Exercise task:
Copy the records below word for word, beginning at the line that contains "Viewport: 934px width, 1000px" and stopping after the line that contains "point(105,179)".

┌──

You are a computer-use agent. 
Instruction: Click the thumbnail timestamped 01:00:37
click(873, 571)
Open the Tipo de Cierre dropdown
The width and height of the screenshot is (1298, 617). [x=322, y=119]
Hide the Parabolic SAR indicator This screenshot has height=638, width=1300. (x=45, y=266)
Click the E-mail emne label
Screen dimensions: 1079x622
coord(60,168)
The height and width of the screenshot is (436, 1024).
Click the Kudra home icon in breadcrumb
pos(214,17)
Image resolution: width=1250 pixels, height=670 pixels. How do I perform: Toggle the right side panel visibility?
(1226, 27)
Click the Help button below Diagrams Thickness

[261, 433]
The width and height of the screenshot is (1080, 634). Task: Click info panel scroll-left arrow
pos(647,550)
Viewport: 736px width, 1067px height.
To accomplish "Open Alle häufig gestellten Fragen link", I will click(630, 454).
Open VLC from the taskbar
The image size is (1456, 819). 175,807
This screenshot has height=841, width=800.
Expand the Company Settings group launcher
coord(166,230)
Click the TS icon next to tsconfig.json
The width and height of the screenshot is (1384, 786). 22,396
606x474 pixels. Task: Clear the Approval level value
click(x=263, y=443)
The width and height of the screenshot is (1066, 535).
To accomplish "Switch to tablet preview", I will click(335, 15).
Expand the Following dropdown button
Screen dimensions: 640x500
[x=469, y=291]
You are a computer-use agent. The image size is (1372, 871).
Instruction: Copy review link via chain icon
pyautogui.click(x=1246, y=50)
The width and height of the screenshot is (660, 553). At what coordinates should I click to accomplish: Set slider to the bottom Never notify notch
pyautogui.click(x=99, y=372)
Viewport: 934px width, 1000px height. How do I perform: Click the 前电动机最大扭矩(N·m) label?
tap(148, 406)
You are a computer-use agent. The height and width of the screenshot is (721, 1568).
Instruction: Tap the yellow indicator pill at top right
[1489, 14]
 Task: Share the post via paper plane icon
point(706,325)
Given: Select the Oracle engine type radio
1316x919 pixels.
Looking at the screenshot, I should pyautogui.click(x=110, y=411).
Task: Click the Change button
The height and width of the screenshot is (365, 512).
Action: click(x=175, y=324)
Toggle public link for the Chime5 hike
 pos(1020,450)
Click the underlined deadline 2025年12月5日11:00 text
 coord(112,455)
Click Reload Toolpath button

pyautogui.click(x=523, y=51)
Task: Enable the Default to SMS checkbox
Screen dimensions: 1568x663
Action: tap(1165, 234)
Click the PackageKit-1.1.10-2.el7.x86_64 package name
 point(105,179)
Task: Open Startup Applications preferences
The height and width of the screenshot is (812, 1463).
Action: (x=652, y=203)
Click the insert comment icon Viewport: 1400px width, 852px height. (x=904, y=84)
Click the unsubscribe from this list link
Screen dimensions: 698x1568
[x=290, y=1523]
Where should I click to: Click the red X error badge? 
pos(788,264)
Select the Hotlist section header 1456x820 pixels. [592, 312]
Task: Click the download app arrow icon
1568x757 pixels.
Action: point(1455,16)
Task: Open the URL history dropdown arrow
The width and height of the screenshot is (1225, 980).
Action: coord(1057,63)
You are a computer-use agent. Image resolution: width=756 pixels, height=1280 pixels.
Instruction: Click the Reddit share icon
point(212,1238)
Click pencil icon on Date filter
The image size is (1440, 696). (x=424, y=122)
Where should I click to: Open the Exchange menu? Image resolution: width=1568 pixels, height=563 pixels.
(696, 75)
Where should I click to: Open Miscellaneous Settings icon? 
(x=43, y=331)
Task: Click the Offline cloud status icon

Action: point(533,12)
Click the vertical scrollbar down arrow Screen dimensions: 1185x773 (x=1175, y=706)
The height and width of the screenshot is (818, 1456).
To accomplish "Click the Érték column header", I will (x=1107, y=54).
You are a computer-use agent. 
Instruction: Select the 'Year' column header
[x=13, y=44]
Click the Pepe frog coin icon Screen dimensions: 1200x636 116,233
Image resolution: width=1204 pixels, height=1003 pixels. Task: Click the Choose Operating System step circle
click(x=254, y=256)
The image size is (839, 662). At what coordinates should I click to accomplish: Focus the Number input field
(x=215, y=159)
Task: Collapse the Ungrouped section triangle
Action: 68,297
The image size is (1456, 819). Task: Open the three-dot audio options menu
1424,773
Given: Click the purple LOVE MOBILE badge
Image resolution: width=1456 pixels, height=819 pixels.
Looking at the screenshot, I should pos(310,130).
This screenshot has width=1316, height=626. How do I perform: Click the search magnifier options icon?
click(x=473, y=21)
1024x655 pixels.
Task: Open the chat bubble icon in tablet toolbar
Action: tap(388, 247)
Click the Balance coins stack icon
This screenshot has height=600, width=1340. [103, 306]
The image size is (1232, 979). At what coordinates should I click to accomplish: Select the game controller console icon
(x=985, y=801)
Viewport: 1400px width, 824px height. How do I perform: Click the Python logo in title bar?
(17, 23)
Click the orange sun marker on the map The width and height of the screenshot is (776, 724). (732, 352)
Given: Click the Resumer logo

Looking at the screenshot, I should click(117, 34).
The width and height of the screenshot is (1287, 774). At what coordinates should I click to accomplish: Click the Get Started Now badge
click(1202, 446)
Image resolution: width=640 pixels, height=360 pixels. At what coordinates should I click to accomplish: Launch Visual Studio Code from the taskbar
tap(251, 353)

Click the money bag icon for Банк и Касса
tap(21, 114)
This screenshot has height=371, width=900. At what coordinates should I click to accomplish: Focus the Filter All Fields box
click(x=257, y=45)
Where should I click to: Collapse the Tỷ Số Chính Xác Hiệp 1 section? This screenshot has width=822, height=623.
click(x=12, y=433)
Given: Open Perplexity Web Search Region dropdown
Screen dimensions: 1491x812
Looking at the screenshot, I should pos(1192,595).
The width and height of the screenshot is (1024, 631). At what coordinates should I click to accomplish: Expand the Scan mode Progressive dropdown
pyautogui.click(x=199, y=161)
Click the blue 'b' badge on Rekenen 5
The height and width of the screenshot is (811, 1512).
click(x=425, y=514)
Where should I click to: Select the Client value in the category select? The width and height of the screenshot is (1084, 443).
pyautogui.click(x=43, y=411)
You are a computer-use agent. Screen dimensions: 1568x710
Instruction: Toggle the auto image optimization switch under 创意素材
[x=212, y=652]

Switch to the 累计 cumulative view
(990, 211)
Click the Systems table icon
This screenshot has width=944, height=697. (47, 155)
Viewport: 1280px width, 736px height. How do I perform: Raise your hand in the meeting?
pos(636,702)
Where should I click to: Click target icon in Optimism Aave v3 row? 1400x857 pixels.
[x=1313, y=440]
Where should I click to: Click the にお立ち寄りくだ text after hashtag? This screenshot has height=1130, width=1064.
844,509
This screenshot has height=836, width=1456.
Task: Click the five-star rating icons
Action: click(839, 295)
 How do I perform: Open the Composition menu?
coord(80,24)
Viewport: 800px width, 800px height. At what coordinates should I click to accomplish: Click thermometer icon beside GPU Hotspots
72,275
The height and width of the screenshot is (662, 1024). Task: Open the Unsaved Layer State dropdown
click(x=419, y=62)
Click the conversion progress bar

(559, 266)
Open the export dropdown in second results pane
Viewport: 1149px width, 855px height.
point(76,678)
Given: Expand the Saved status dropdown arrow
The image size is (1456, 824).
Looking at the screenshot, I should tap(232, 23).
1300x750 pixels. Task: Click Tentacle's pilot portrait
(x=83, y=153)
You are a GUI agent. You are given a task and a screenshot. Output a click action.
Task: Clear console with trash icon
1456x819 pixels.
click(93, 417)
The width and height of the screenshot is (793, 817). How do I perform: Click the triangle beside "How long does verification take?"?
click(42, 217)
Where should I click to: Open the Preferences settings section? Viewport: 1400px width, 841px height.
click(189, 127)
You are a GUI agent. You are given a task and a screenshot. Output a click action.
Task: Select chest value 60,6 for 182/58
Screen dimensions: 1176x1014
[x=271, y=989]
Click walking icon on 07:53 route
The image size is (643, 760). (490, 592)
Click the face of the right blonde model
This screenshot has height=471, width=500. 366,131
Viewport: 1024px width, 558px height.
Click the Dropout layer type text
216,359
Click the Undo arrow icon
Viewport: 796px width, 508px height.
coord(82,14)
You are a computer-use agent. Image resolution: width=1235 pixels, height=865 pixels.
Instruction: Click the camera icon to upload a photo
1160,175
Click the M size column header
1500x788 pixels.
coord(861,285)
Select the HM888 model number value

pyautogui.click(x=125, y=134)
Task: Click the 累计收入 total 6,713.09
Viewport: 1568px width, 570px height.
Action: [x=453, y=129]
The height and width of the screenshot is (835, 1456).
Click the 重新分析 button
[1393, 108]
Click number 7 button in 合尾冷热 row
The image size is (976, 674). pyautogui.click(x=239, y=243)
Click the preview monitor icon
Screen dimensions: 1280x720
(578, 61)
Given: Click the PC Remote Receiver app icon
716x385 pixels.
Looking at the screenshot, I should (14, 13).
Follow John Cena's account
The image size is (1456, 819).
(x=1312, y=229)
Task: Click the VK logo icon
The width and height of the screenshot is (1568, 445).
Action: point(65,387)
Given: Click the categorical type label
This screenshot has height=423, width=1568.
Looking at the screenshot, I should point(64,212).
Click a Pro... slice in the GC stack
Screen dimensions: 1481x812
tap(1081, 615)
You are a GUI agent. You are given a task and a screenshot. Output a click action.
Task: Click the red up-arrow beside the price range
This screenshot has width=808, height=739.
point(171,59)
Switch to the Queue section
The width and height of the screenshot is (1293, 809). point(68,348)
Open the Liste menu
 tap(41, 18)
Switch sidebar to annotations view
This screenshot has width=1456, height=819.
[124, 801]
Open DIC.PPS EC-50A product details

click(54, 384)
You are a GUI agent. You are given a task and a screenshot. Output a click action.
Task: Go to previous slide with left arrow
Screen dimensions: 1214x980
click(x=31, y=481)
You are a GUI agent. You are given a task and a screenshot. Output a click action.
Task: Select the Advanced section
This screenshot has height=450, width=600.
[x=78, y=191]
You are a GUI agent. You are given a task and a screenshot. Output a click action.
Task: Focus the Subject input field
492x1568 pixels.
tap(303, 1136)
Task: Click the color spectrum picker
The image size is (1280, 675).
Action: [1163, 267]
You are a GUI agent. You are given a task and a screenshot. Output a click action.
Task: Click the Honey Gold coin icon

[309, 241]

└──

Exercise solution:
Viewport: 934px width, 1000px height. How do I perform: Click the 前电动机最大扭矩(N·m) label?
tap(148, 406)
You are a computer-use agent. The height and width of the screenshot is (721, 1568).
Instruction: Tap the yellow indicator pill at top right
[1489, 14]
 Task: Share the post via paper plane icon
point(706,325)
Given: Select the Oracle engine type radio
1316x919 pixels.
Looking at the screenshot, I should pyautogui.click(x=110, y=411).
Task: Click the Change button
The height and width of the screenshot is (365, 512).
Action: click(x=175, y=324)
Toggle public link for the Chime5 hike
 pos(1020,450)
Click the underlined deadline 2025年12月5日11:00 text
 coord(112,455)
Click Reload Toolpath button

pyautogui.click(x=523, y=51)
Task: Enable the Default to SMS checkbox
Screen dimensions: 1568x663
Action: tap(1165, 234)
Click the PackageKit-1.1.10-2.el7.x86_64 package name
 point(105,179)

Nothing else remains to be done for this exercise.